Video-conferencing can already be done with the likes of Skype, so I ignored that service. Unified messaging I find rather boring and thus I again ignored. That leaves IPTV which the article lists as the most exciting service. I think that says it all! To paraphrase “the most exciting service for telephone companies is delivering television”.

Switching to the fairly identical but shorter premium access only article that was front cover, quotes I note for interest/emphases are

the rise of Skype and other VOIP services means nothing more than the death of the traditional telephone business, established over a century ago…the ability to make free or almost-free calls over a fast internet connection fatally undermines the existing pricing model for telephony…that means not just the end of distance and time-based pricing - it also means the slow death of the trillion-dollar voice telephony market, as the marginal price of making calls heads inexorably downwards…it is no longer a question of whether VOIP will wipe out traditional telephony, but a question of how quickly it will do so…perhaps only five years away.
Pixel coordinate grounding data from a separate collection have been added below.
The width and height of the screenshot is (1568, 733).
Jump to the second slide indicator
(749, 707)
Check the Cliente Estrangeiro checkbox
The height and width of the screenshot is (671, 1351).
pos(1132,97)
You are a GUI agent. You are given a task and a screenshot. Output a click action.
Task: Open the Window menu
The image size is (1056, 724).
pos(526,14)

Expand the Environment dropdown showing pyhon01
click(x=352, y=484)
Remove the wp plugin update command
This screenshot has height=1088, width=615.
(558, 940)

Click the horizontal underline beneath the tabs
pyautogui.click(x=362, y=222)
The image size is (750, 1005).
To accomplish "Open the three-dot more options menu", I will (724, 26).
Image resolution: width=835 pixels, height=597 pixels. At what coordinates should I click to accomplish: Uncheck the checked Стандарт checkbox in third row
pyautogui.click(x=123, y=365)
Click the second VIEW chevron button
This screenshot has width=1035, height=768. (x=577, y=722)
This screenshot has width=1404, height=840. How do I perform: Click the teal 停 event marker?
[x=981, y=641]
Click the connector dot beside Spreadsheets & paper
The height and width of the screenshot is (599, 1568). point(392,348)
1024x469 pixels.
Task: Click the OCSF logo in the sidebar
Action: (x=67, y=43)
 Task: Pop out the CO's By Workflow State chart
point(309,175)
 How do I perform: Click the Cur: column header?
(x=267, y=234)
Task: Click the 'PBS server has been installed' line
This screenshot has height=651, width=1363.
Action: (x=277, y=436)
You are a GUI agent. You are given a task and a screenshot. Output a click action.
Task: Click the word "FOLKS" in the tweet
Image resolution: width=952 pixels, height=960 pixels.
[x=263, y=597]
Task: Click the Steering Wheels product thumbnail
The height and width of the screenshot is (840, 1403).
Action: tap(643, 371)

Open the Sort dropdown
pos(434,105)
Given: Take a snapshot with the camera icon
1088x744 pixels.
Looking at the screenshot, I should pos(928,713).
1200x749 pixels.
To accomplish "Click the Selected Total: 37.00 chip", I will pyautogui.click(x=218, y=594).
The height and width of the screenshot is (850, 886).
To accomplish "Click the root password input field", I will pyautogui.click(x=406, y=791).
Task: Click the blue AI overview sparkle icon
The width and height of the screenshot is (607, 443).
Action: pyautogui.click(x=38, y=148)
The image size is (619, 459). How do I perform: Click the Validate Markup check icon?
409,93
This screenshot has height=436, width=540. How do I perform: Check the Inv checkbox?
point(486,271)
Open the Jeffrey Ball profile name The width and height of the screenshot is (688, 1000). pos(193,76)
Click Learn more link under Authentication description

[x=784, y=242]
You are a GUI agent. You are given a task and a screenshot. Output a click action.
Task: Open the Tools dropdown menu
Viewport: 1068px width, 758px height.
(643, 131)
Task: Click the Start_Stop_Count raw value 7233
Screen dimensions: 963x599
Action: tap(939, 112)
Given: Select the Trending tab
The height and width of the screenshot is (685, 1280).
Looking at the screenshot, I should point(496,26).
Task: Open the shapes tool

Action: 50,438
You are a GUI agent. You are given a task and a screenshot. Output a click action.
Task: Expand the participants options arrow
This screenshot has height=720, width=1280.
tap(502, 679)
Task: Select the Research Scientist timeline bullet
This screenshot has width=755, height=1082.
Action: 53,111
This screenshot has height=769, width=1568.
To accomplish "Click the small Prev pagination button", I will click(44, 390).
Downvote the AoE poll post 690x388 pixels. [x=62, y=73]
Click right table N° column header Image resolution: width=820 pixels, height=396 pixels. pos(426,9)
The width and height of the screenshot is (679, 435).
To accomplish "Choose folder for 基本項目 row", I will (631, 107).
The articles states that mobile operators are the most vulnerable to Skype type services rather than fixed line operators - in particular 3G networks since they have a lot of license money to recoup, often provide unrestricted Internet access and have slow take up. This is plain wrong; Skype will hurt the fixed line operators first. 3G operators in my opinion have around three years fairly clear breathing space. This is because people are willing to pay for seamless mobility - which works! Skype type services will only be a big threat to 3G operators when 4G/Qualcomm/Flarion/WiMax/mesh networks emerge. Luckily Tomi Ahonen picks up on this mistake which saves me typing! For those without a subscription to the Economist, then at least for now both articles can be found here.